政権は、疑惑についてもし身の潔白だというのなら、むし返してくれてありがとうと大いに感謝するべきである

 まだ解決していない政権の疑惑をむし返す。そのことに政権はいきどおっているという。まだ解決していない政権の疑惑であるのにもかかわらず、政権はそれを終わったことだとしている。

 たいしたことがないのであれば、短期で集中して力を入れて疑惑を明らかにすることが合理的だが、政権はただ時間を引きのばして、疑惑の真相を明らかにすることから逃げている。危機に対応ができていない。

 政権は、まだ解決していない疑惑をむし返すなとしているが、解決していないのだからむし返すのが当然だ。すすんでむし返すのに手を貸してもよいくらいである。手を貸さないばかりか、いきどおるのははなはだしい筋ちがいである。身の潔白を示す機会を生かさないで、説明責任をきちんと果たそうとはしていない。
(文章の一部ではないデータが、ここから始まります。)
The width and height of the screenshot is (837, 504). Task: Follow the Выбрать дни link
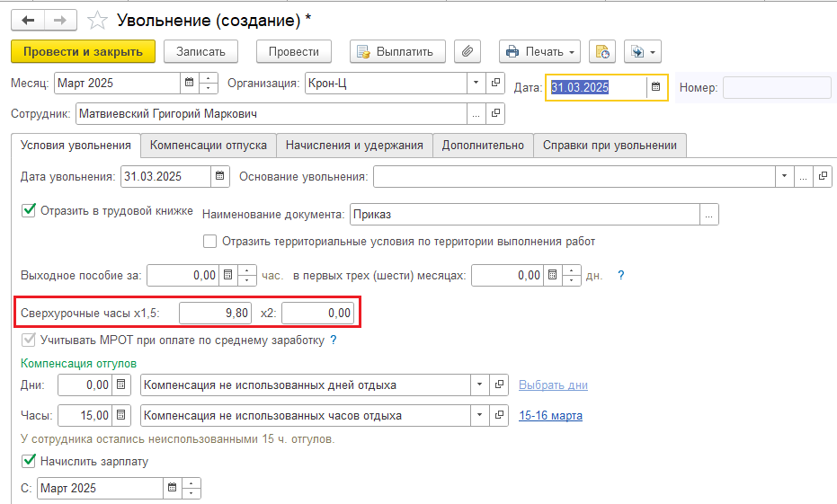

 政権への疑惑をむし返すことにいきどおるのはおかしいのであり、これは政権が怨念の感情によって動いていることをあらわす。怨念の感情につき動かされて、駆られているのである。これは、政権への疑惑のみに当てはまることではなく、政治の全般に言えることだろう。

 政治の全般に言えることであり、歴史の認識にもそれがあらわれている。いまの首相による政権は、自民族中心主義におちいっていて、他民族を下に見て排斥しているのがある。対等に見るのではなく、自国を優として、他民族を劣として価値づけている。自国にたいして批判や文句を投げかけてくる他民族を劣として見なす。いわれがあって、自国にたいして批判や文句を投げかけているのにもかかわらず、そのいわれは無いことにして、怨念の感情をもってしまう。
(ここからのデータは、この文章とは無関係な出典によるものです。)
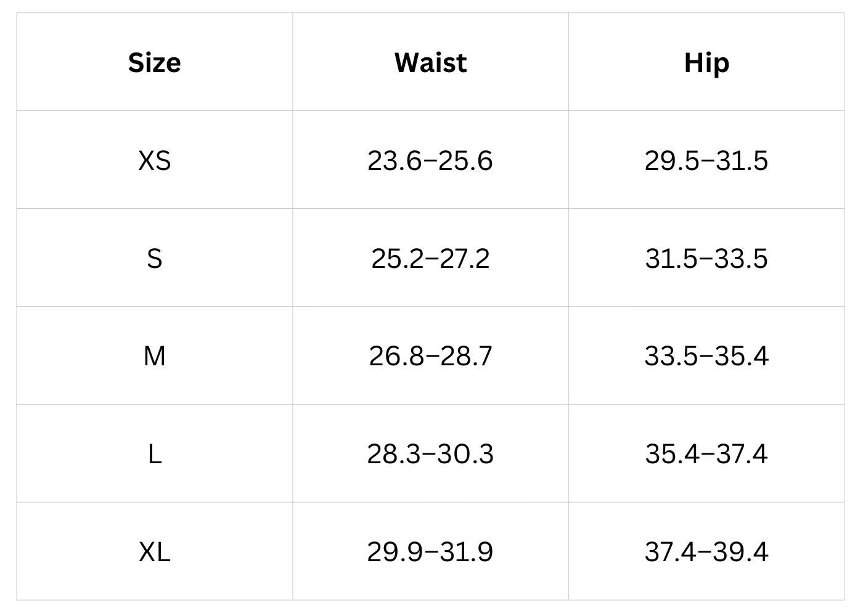Click the M waist value 26.8–28.7
This screenshot has height=616, width=863.
click(x=430, y=356)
 たしかに、自分たちに向けて批判や文句を言ってくる者たちに怨念の感情をもつのはわからないことではない。不快感をいだくのは感情の自然というところはある。しかし、怨念の感情によって動いてしまうのは国にとってははなはだまずい。それで動いてしまうと、議論ができづらくなる。議論がまったくといってよいほどできていないのは、いまの首相による政権に目だった特徴だ。

 総裁選では、首相に対立する候補者や、その候補者を支持する者を、あとで干したり冷遇したりするとして政権はおどしているという。これは、政権が怨念の感情によって動いているのをあらわす。これでは議論は成り立ちようがない。議論においては、人格と切り分けて論じ合うことがいる。人格への攻撃だとは見なさないことがいる。人格と判断を切り分けるようにしないとならない。これができていずに、いっしょくたにしてしまっているのが、いまの首相による政権だろう。すべてとは言わないが、色々なことにおいて、政権は判断や意思決定をまちがっていて、それをうわべでとりつくろってはいるが、じっさいにはとりつくろえていないのがある。
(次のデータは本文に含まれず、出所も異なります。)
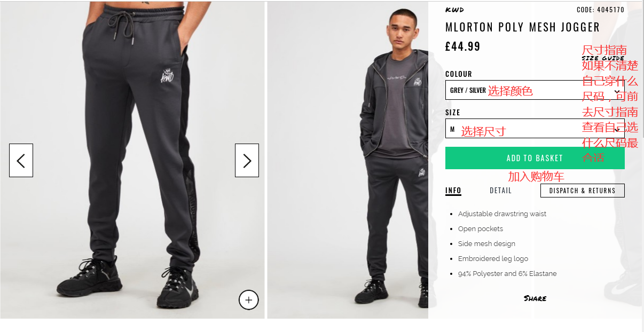Click the £44.99 price
The width and height of the screenshot is (644, 332).
[462, 46]
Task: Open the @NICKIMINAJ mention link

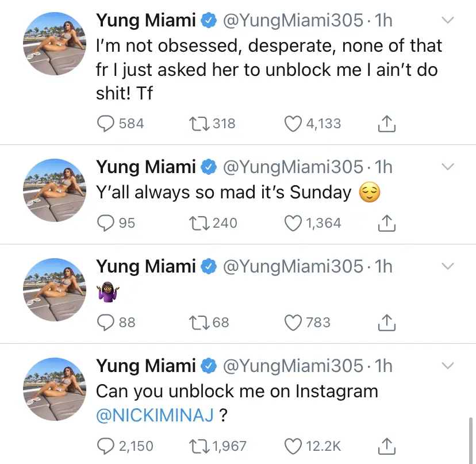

 怨念の感情をもつのが長期の記憶だとすると、そこに入れてしまわないで、短期の記憶にするのでないと、開かれた論じ合いはできづらい。うらみを長期の記憶に入れてしまうと、閉じたあり方になってしまう。いまの首相による政権は、ほんのちょっとしたうらみでも、すすんで長期の記憶に入れようとしている。あいつは裏切った敵だとして、固定化して見てしまう。自己欺まんの自尊心に強くよってしまっている。このあり方は、国や国民にとって害があるものだと言わざるをえない。